Records
· · · · · · ·
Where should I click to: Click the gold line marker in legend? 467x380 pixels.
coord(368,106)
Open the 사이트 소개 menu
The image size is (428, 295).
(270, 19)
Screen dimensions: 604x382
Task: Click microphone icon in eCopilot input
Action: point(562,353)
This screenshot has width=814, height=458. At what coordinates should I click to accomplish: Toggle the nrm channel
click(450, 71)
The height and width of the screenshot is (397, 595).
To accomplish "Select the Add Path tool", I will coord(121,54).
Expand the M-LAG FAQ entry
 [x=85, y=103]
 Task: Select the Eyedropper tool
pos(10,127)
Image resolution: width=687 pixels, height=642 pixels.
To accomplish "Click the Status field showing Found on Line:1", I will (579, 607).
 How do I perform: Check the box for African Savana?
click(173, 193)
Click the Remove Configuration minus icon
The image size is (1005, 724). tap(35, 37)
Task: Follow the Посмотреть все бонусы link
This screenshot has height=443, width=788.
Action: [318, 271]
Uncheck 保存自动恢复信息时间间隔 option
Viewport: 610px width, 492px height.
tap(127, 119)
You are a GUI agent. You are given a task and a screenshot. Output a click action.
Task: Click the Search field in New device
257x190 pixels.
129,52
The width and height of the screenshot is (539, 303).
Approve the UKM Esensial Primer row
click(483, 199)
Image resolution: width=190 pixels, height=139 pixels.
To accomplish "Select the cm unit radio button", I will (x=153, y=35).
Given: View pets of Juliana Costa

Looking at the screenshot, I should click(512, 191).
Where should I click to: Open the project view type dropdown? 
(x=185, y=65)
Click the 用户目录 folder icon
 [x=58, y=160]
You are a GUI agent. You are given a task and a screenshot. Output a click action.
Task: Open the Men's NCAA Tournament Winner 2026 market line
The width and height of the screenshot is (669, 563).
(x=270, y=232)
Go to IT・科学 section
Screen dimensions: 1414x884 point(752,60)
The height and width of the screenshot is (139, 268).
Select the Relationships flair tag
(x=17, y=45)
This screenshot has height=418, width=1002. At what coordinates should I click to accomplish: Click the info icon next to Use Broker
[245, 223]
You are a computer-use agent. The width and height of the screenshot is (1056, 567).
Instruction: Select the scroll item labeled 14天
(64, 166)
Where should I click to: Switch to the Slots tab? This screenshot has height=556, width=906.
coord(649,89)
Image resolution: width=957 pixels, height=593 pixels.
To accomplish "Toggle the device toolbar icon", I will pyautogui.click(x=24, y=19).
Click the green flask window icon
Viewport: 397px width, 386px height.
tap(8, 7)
· · · · · · ·
▶ [Work to be completed]:
Reproduce all of the rows above verbatim.

▶ [Expected answer]:
Where should I click to: Click the gold line marker in legend? 467x380 pixels.
coord(368,106)
Open the 사이트 소개 menu
The image size is (428, 295).
(270, 19)
Screen dimensions: 604x382
Task: Click microphone icon in eCopilot input
Action: point(562,353)
This screenshot has width=814, height=458. At what coordinates should I click to accomplish: Toggle the nrm channel
click(450, 71)
The height and width of the screenshot is (397, 595).
To accomplish "Select the Add Path tool", I will coord(121,54).
Expand the M-LAG FAQ entry
 [x=85, y=103]
 Task: Select the Eyedropper tool
pos(10,127)
Image resolution: width=687 pixels, height=642 pixels.
To accomplish "Click the Status field showing Found on Line:1", I will (579, 607).
 How do I perform: Check the box for African Savana?
click(173, 193)
Click the Remove Configuration minus icon
The image size is (1005, 724). tap(35, 37)
Task: Follow the Посмотреть все бонусы link
This screenshot has height=443, width=788.
Action: [318, 271]
Uncheck 保存自动恢复信息时间间隔 option
Viewport: 610px width, 492px height.
tap(127, 119)
You are a GUI agent. You are given a task and a screenshot. Output a click action.
Task: Click the Search field in New device
257x190 pixels.
129,52
The width and height of the screenshot is (539, 303).
Approve the UKM Esensial Primer row
click(483, 199)
Image resolution: width=190 pixels, height=139 pixels.
To accomplish "Select the cm unit radio button", I will (x=153, y=35).
Given: View pets of Juliana Costa

Looking at the screenshot, I should click(512, 191).
Where should I click to: Open the project view type dropdown? 
(x=185, y=65)
Click the 用户目录 folder icon
 [x=58, y=160]
You are a GUI agent. You are given a task and a screenshot. Output a click action.
Task: Open the Men's NCAA Tournament Winner 2026 market line
The width and height of the screenshot is (669, 563).
(x=270, y=232)
Go to IT・科学 section
Screen dimensions: 1414x884 point(752,60)
The height and width of the screenshot is (139, 268).
Select the Relationships flair tag
(x=17, y=45)
This screenshot has height=418, width=1002. At what coordinates should I click to accomplish: Click the info icon next to Use Broker
[245, 223]
You are a computer-use agent. The width and height of the screenshot is (1056, 567).
Instruction: Select the scroll item labeled 14天
(64, 166)
Where should I click to: Switch to the Slots tab? This screenshot has height=556, width=906.
coord(649,89)
Image resolution: width=957 pixels, height=593 pixels.
To accomplish "Toggle the device toolbar icon", I will pyautogui.click(x=24, y=19).
Click the green flask window icon
Viewport: 397px width, 386px height.
tap(8, 7)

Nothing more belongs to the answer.